* Assigned task: In the entries, find all lines that hold the word "This" and copy them.

★ ★ ★ ★ ★ ★ ★

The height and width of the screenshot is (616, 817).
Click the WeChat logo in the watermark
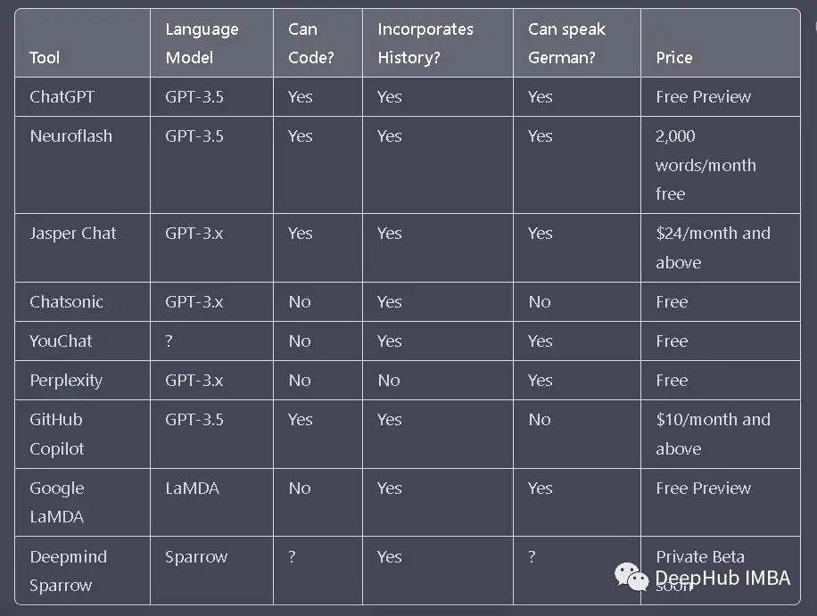(x=632, y=577)
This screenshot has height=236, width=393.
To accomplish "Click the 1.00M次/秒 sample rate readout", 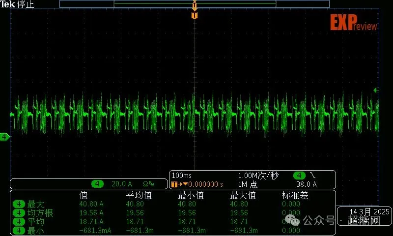I will pyautogui.click(x=259, y=176).
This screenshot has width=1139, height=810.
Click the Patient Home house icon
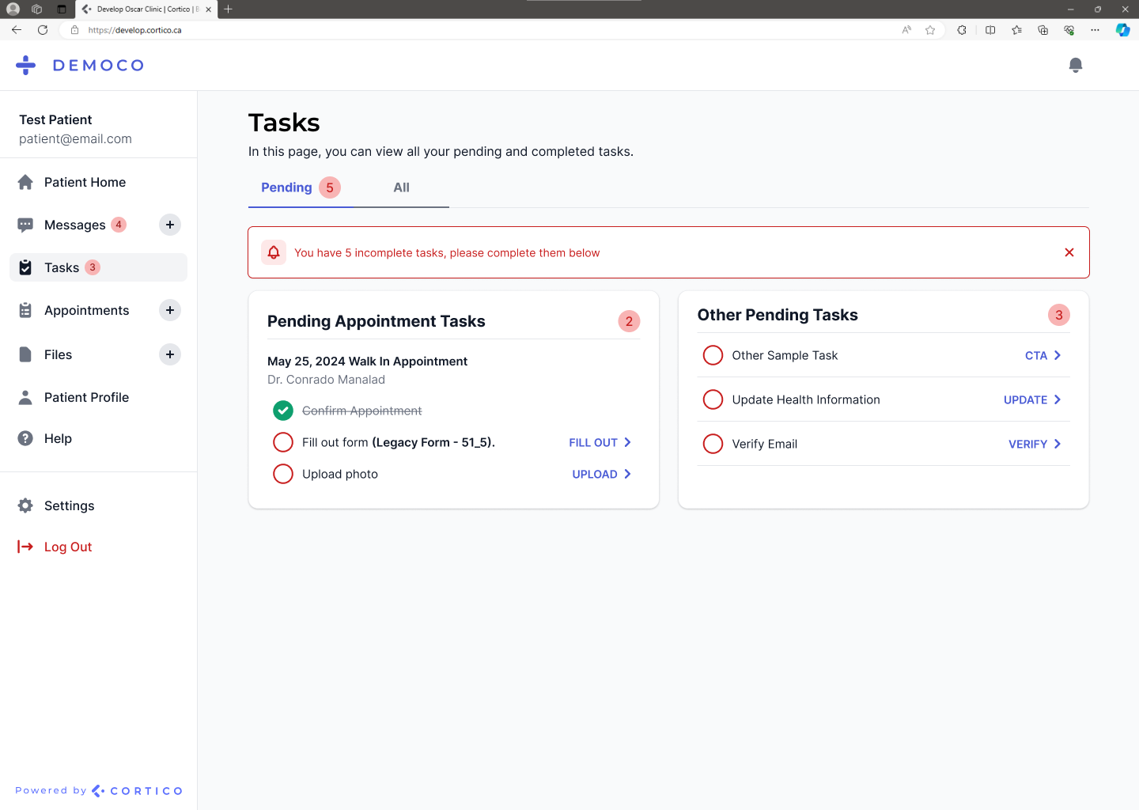[x=25, y=183]
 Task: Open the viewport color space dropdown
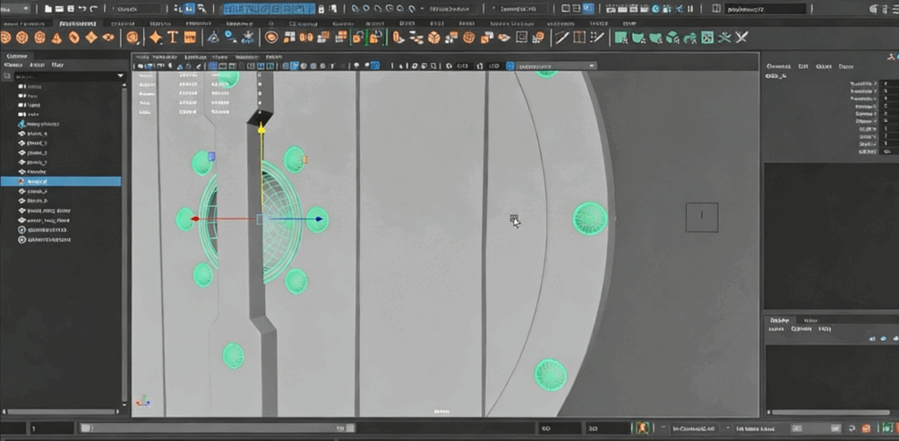click(x=551, y=66)
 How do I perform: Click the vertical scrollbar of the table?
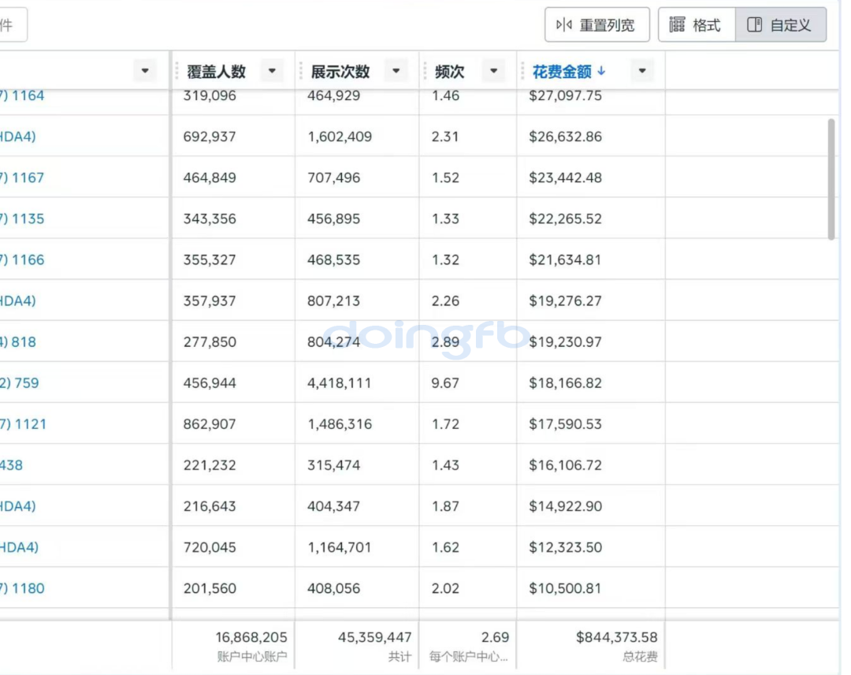coord(831,179)
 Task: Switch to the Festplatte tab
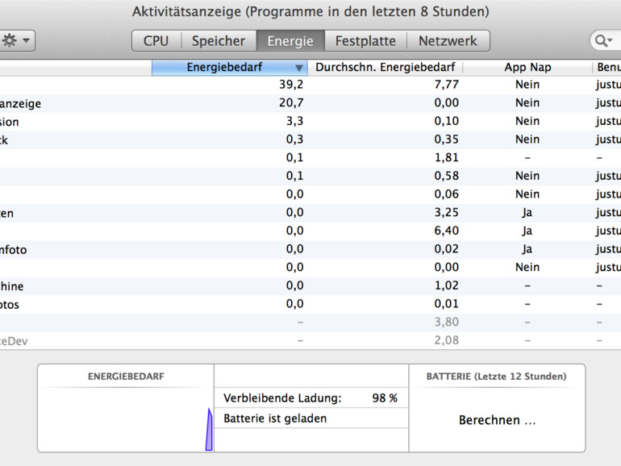tap(365, 41)
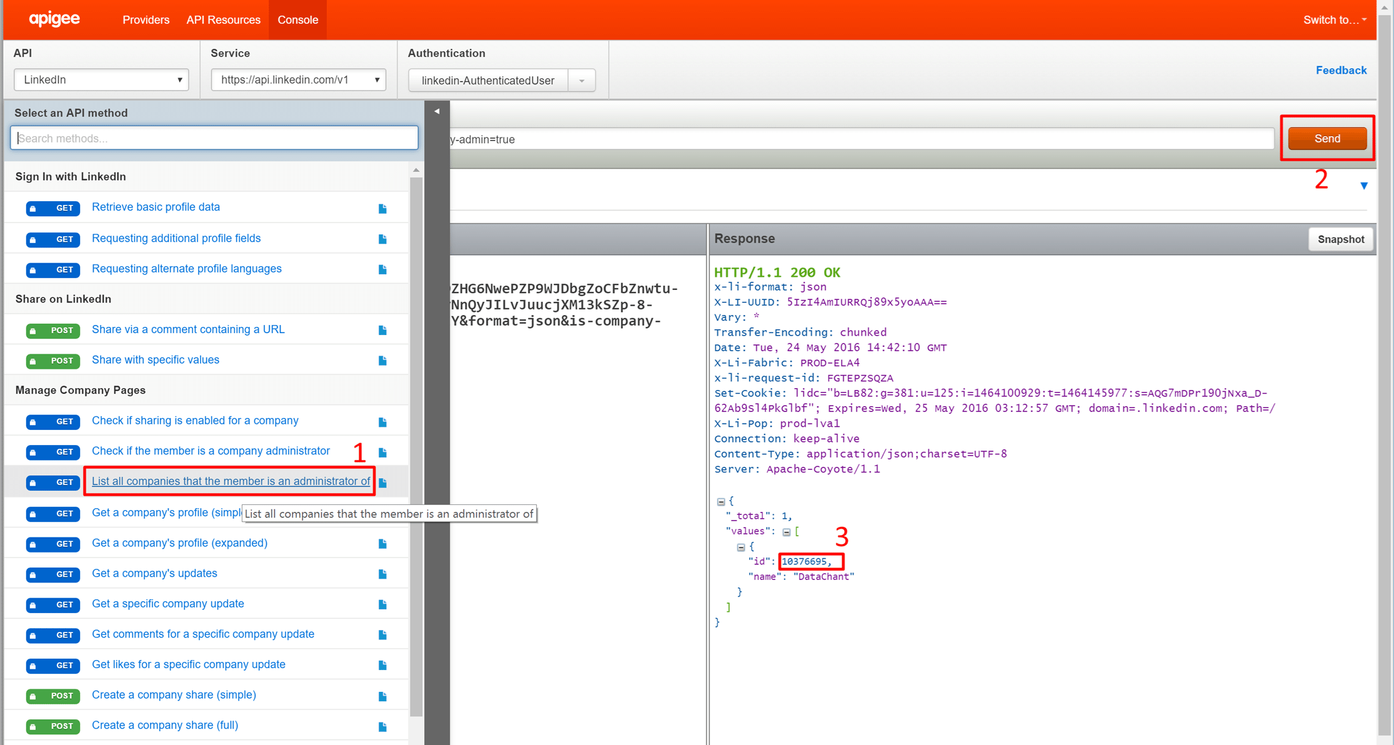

★ ★ ★ ★ ★ ★ ★

* Answer section:
This screenshot has height=236, width=393.
This screenshot has width=1139, height=810.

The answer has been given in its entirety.